И с Россией у Гоголя сложились особые отношения. Вроде бы влюблен он был в Италию, про отечество же только гадости и писал, вывел жестокую формулу: «Россия, Петербург, снега, подлецы, департамент…». А между тем любил родину какой-то болезненной, бессознательной, ошалелой любовью, граничащей с навязчивым состоянием, но любил, так сказать, гипофизом и больше издалека.
С другой стороны, он был безусловно уверен в том, что Россия отвечает ему точно такой же страстью, видит в нём самое драгоценное своё чадо и ожидает от него решения всех вопросов, как-то: и какой русский не любит быстрой езды? что значит это наводящее ужас движение? Русь, чего же ты хочешь от меня?
— Как чего, — недоумеваем мы сегодня, будучи в курсе его самочувствия как устроителя и пророка, — известно чего, разрешения всех вопросов, в частности, еще несторовского вопроса, которому тысяча лет отроду: почему земля наша велика и обильна, а порядка в ней нет?
Только в том-то и беда, что если художник начинает отвечать на вопросы — то дело плохо.
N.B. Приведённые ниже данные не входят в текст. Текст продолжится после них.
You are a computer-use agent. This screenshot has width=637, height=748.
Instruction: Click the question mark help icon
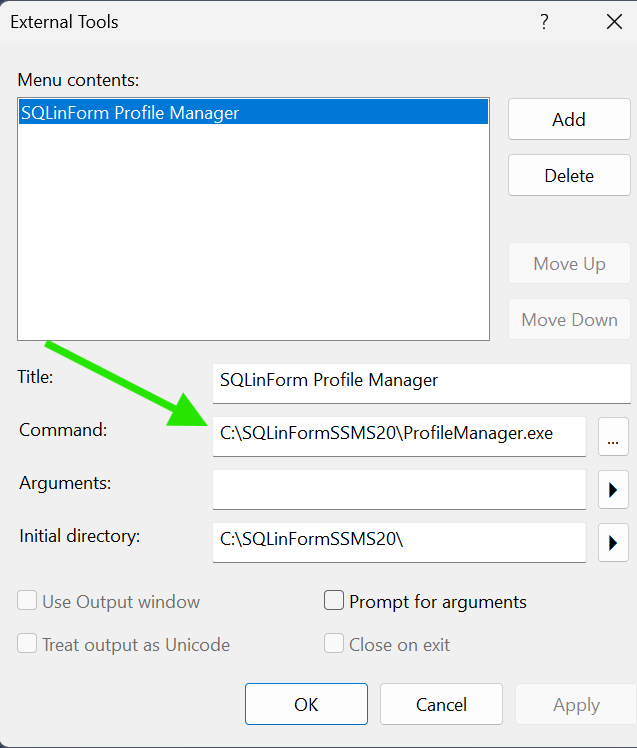point(544,22)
Пока великий писатель не выжал свой дар до последней капли, пока этот бог-внук не истратил энергии преображения своего тайного в нечто явное, вроде поэмы или романа, человечество может спать спокойно. Но как только он иссяк, а творить по-прежнему требуется — пиши пропало, — потому что литература делается из себя. Первый симптом беды заключается в том, что для каждого вымышленного лица противно выдумывать фамилии, вводить прямую речь, давать описания интерьеров и экстерьеров, вообще так или иначе разжижать литературное вещество. Отчего-то все эти условности представляются богу-внуку искусственными, нелепыми и жеманными, вроде правил хорошего тона или бальных танцев, глупее которых человечество не выдумало ничего. Хочется напрямик поведать читателю, «что такое губернаторша», «чем может быть жена для мужа в простом домашнем быту, при нынешнем порядке вещей в России», «чей удел на земле выше», — одним словом, ответить на все мыслимые и немыслимые вопросы гипотетического сидельца из Вышнего Волочка.